A do-not-transfer-to-the-hospital order is added to the POLST. This directs long-term care staff that Mr. Jones will remain at the nursing home, regardless of how his condition changes.
To ensure that any distressing symptoms will be managed, the NP makes a referral for hospice care. In a 2011 study, Teno and colleagues found that survivors of people with dementia who received hospice had better perceptions of the care the person received and of the dying process than those who had not received hospice care.18
A do-not-resuscitate order is placed, along with directions for no artificial food and fluids, and Mr. Jones's POLST is updated. Other members of the team are informed, including the hospitalist, the primary nurse, a speech–language pathologist, a case manager, and the nursing home staff.
IMPLICATIONS FOR ACUTE CARE NURSING PRACTICE
Understanding the palliative care role aids nurses in including a palliative team for patients who have refractory symptoms, lack understanding of the disease trajectory, or struggle with decisions about the goals of care.
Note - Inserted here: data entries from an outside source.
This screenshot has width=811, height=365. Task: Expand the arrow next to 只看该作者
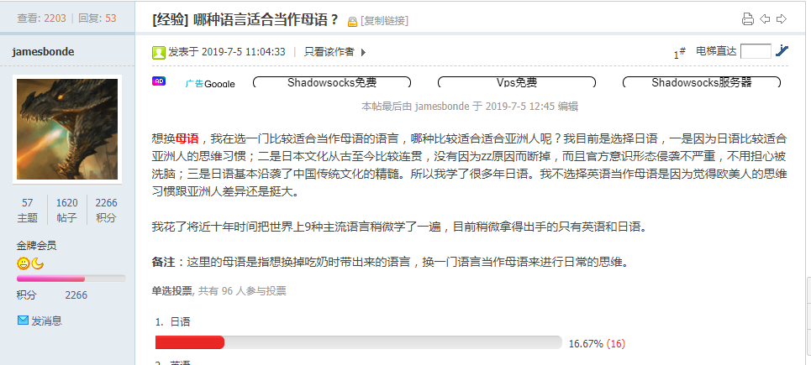click(363, 52)
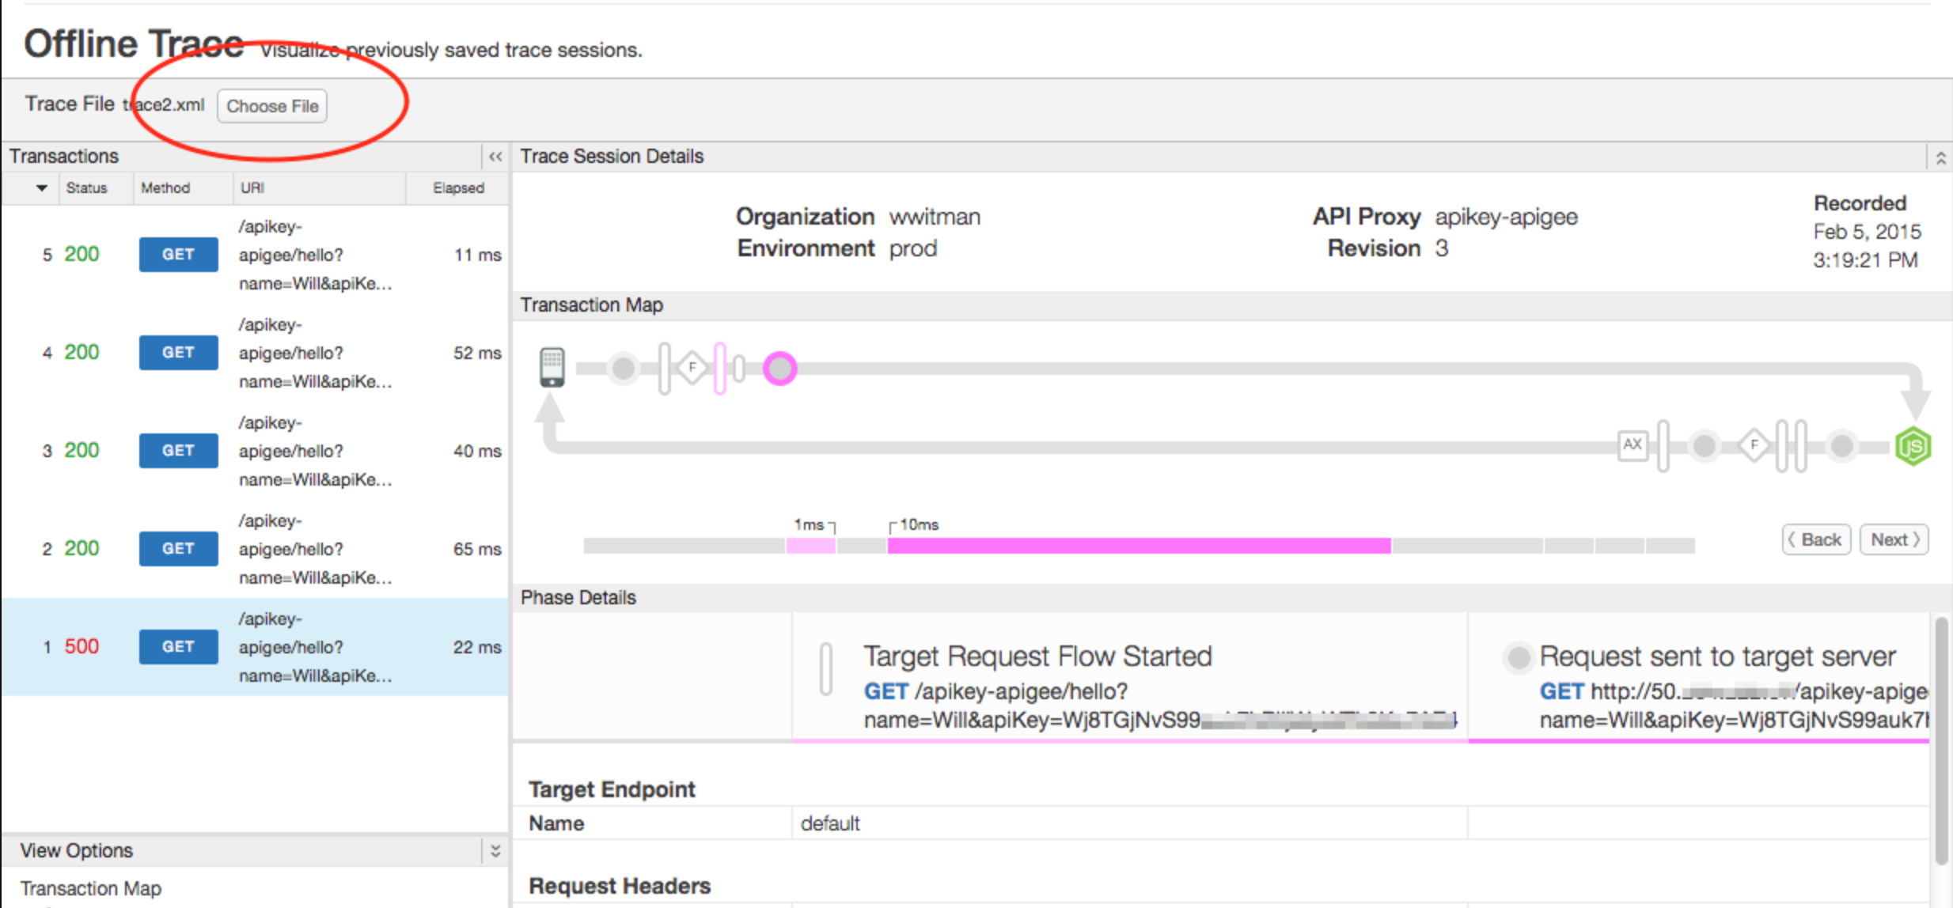The height and width of the screenshot is (908, 1953).
Task: Select transaction 2 with 65ms elapsed
Action: tap(249, 548)
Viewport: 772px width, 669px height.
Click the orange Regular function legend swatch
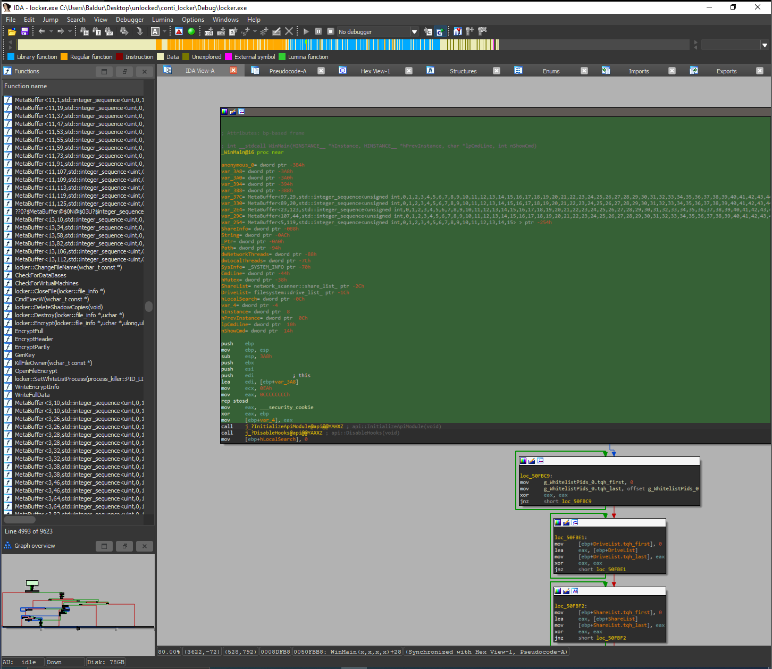[x=64, y=57]
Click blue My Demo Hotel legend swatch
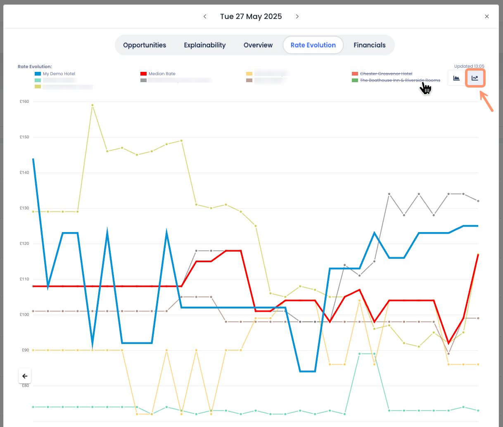 (38, 74)
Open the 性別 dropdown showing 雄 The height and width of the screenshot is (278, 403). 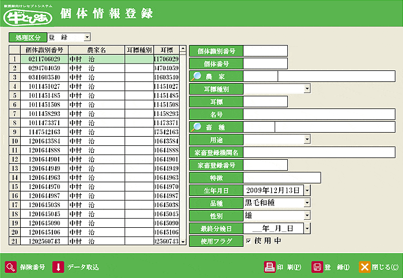point(307,215)
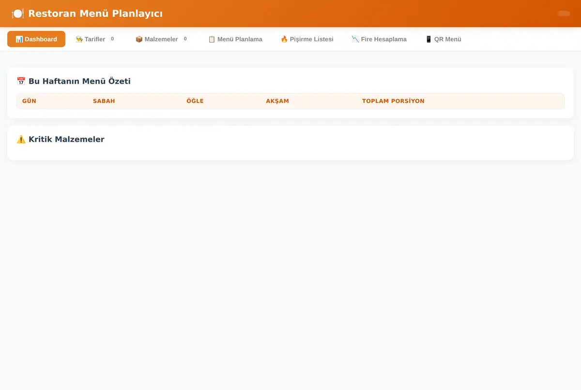The height and width of the screenshot is (390, 581).
Task: Click the warning icon beside Kritik Malzemeler
Action: pyautogui.click(x=21, y=139)
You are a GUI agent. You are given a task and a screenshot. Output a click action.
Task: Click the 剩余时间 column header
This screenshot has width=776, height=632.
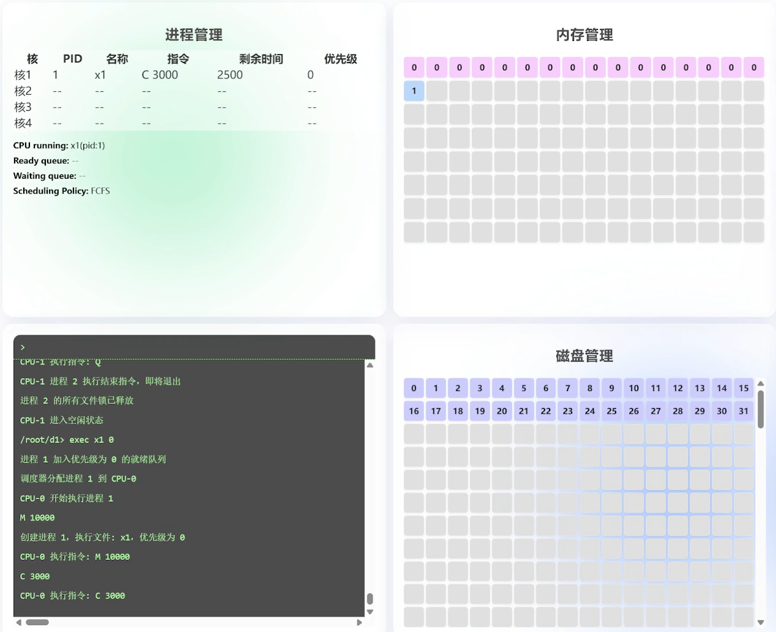click(x=261, y=59)
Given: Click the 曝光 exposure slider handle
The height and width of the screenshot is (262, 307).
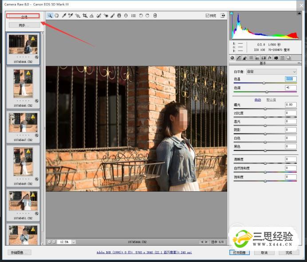Looking at the screenshot, I should click(x=265, y=109).
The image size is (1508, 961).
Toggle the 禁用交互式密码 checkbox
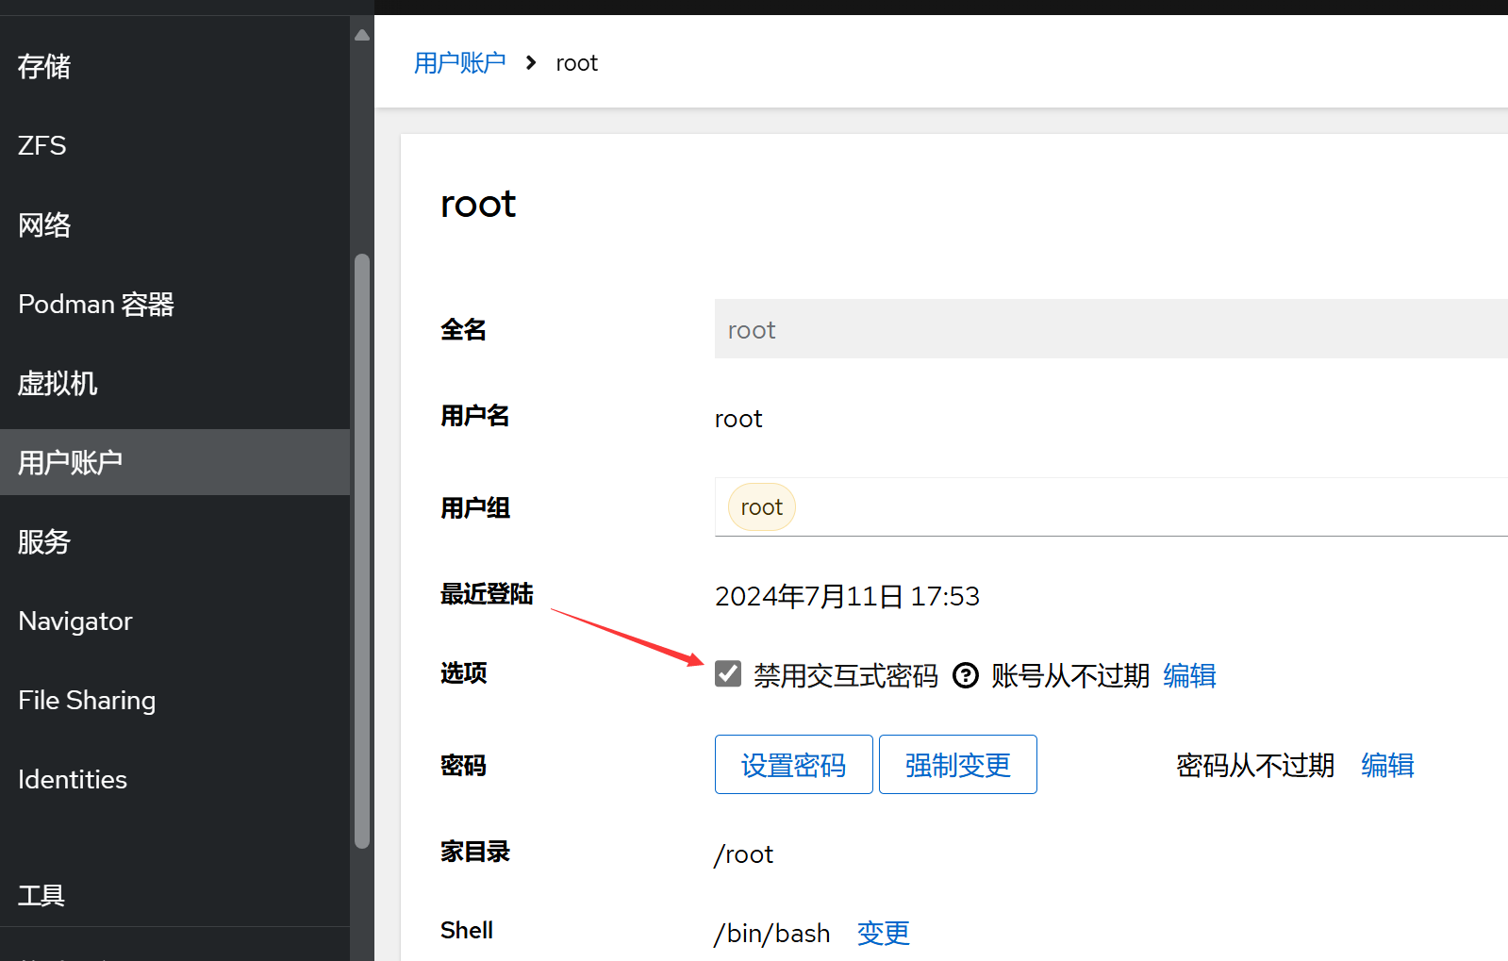click(728, 674)
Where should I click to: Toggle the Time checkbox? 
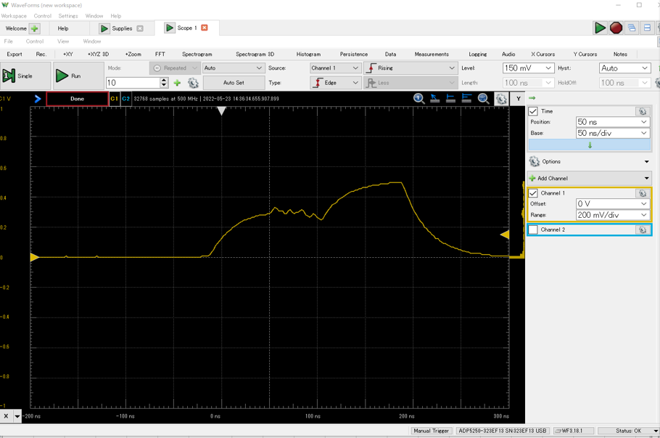[533, 111]
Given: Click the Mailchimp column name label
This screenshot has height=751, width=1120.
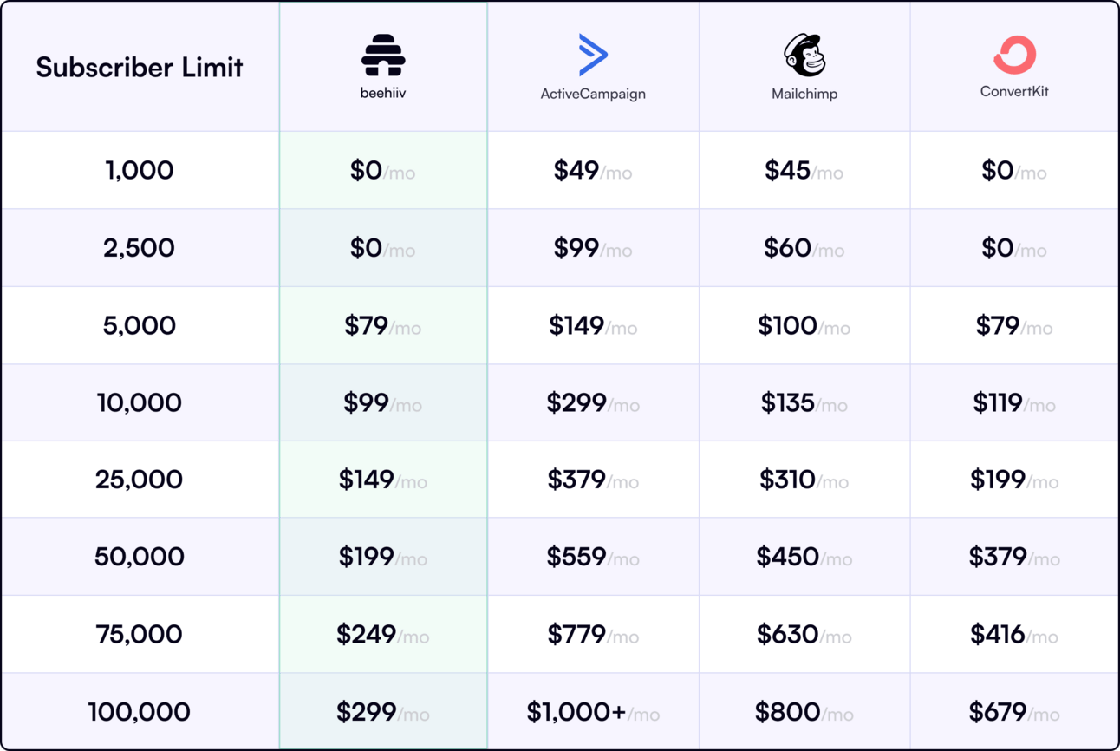Looking at the screenshot, I should coord(804,94).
Knowing that expert palliative care is available in their setting and how to access its services is the responsibility of every nurse. Establishing individualized care goals will ensure that the care given reflects a patient's values and beliefs.
And because there's a shortage of palliative care specialists, the acute care team will be called upon to assist and support patients in goal setting as chronic diseases progress. The following steps can help the nurse and interprofessional team ensure they have covered the most important aspects of this process.
* Assess the patient's medical, social, psychological and spiritual situation, as well as the disease trajectory.
* Establish the person's capacity to make decisions.
* Establish the legal surrogate decision maker if the person cannot make her or his own decisions.
* Document current code status.
* Review any advance directives.
* Discuss the goals of care, including surrogate decision makers and other family or health care team members, as appropriate.
* Update the plan of care to reflect the patient's or surrogate's stated wishes and goals.
* Communicate, communicate, communicate! Communicate to other nursing staff, case managers, social workers, providers, therapists and anyone else involved in the patient's care.
A holistic approach to symptom management can aid in comfort. Nonpharmacologic, individualized approaches can reduce the need for pharmacologic interventions.